Dalam satu contoh, eksekutif menunjuk ke ikatan dengan Vatom dan Tied untuk membuat program sebagai bagian dari kampanye keberlanjutan "Turn to Cold with Tide" yang memungkinkan konsumen untuk mencatat berapa banyak pencucian cucian dingin yang mereka lakukan untuk kesempatan naik level naik dan dapatkan hadiah — 80% konsumen mengatakan mereka akan senang melakukannya lagi, kata Doebereiner. Dalam contoh serupa, dia merujuk P&G LifeLab, dunia virtual yang berfokus pada pendidikan keberlanjutan dengan merek-merek terkenal seperti Charmin dan upaya kehutanannya — durasi sesi rata-rata di dunia adalah 20 menit.

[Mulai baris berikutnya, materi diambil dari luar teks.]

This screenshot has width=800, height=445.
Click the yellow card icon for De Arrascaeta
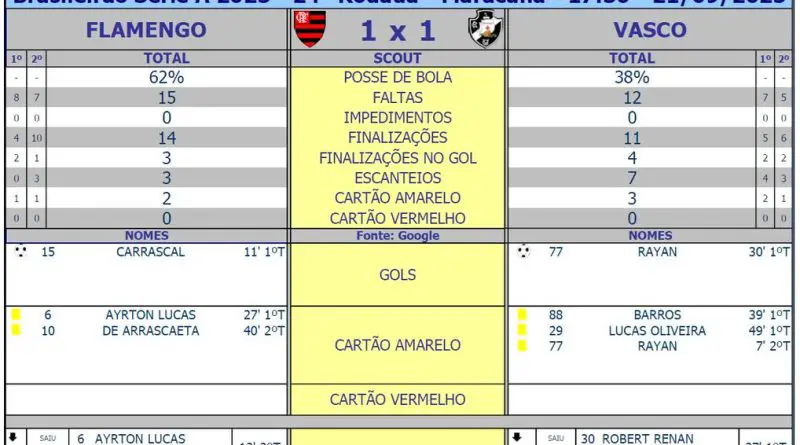[x=16, y=330]
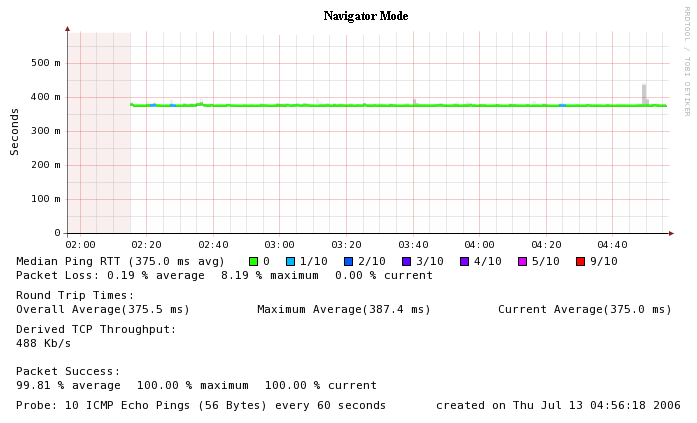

“Ini belum selalu aktif, tetapi ini adalah cara bagi kami untuk menciptakan pengalaman orang-orang yang mendalam yang memungkinkan mereka memiliki informasi dengan cara yang mereka inginkan untuk menerimanya,” katanya.
Pertukaran nilai yang menjanjikan juga dapat dipusatkan di sekitar aksesibilitas. Doebereiner menunjuk ke alat augmented-reality Snapchat yang dibuat oleh Pampers yang memungkinkan buku cerita menjadi hidup bagi orang tua untuk memiliki kesempatan membacakan untuk anak-anak mereka. Fakta bahwa 40.000 buku telah dibaca menunjukkan potensi bagi konsumen untuk tidak hanya kembali ke pengalaman, tetapi bahkan mengintegrasikannya ke dalam rutinitas mereka, katanya.
“Itu cara yang luar biasa bagi Pampers untuk melayani orang tua yang mungkin atau mungkin tidak memiliki akses ke buku sepanjang waktu,” katanya. “Bagi saya yang menggerakkan kami, bagaimana kami menciptakan pengalaman pribadi yang lebih mendalam yang dikendalikan oleh konsumen yang dapat dilayani oleh merek.